A newly released World Wide Web Foundation survey found more than 90 percent of the polled nations still keep reams of government data hidden from the public.
Despite talking the government transparency talk, most countries achieve nothing close to the walk.
That’s according to a newly released World Wide Web Foundation survey of 86 countries, which found more than 90 percent of the polled nations still keep reams of government data hidden from the public. When data is released, it is often overly simplified and rarely updated, the survey found.
Released Tuesday and backed by Web royalty Sir Tim Berners-Lee, the second-annual Open Data Barometer Global Report examined each government’s ability to not only publicize its data but to do so in a way that allows the average person to access, read and share it.
Only 8 percent met these standards when it came to government spending data, 13 percent when it came to government budgets and a startling 3 percent when it came to company ownership.
The creation of the Open Data Barometer came in the wake of the 2013 “open by default,” or OBD, revolution. G8 leaders at the time proclaimed their commitment to sharing public sector data by signing the Open Data Charter. The following year, the G20 and the United Nations followed suit by agreeing to a similar philosophy.
And yet, a year later these public declarations have yielded minimal results.
Berners-Lee said a public commitment by countries to being “open by default” is an important step toward defeating corruption.
“Now, they need to keep their promises to make critical areas like government spending and contracts open by default,” he said in a statement. “The unfair practice of charging citizens to access public information collected with their tax resources must cease.”
The new report ranked each countries’ “OBD readiness” according to four categories: “High capacity” at the top, followed by “emerging & advancing,” “capacity constrained” and “One-sided initiatives.”
The U.K. led with a score of 100, thanks in part to its publishing of land ownership data. The U.S., given a score of 93 and in second place, does not publish that data.
Among developing countries, the leader is Indonesia.
Perhaps the most surprising result comes from Brazil’s emerging market, which increased its score and is now included in the top five of “emerging & advancing” nations, ahead of such countries as Ireland and Italy.
There are various reasons why so many countries are failing their constituents when it comes to sharing data, according to the report.
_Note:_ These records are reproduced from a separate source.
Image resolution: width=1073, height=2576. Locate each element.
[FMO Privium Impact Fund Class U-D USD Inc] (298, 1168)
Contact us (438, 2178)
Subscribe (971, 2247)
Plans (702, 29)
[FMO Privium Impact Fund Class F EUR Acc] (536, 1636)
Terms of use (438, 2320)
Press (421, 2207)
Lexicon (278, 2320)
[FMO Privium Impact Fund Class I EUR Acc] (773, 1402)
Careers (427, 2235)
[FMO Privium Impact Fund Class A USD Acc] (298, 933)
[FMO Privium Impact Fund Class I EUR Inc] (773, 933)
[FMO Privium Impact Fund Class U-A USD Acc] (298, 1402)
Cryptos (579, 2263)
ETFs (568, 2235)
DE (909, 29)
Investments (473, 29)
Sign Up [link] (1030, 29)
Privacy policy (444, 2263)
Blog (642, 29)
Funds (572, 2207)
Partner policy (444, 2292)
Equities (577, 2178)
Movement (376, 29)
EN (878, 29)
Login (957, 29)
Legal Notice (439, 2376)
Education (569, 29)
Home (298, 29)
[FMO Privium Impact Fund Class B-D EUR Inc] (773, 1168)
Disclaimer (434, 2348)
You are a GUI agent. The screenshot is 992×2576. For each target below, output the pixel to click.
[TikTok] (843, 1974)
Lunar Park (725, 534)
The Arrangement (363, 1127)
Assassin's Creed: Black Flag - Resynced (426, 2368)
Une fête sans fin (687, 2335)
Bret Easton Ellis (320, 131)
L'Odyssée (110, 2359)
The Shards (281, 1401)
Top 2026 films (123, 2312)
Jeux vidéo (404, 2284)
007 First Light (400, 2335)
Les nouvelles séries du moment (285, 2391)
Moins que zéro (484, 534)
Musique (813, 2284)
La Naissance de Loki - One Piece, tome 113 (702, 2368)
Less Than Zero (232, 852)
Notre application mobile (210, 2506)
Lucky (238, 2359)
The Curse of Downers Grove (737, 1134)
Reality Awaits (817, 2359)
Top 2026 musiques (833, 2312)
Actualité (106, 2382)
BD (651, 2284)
According to the study, “Just 17 percent of the countries have a well-functioning right to information law.”
Without transparency rules spelled out and paired with clear consequences, it comes as little surprise so few countries follow through with maintaining open data.
Although three of the G8 Open Data Charter backers were ranked in the top five (the U.K., U.S. and France) and many of them have seen at least slight progress, others -- including Japan and Russia -- failed to even make the top 10.
But José M. Alonso, open data program manager at the World Wide Web Foundation, said he believes even those G8 countries in the top five have a responsibility to do more than improve their own open data.
“Many developing countries have the political will, but not the resources or capacity to succeed,” he said in a statement. “The G7 and G20, as well as stakeholders like multilateral organizations, need to increase aid and lending for well-rounded open data initiatives to ensure that the ‘data revolution’ doesn’t leave developing countries behind.”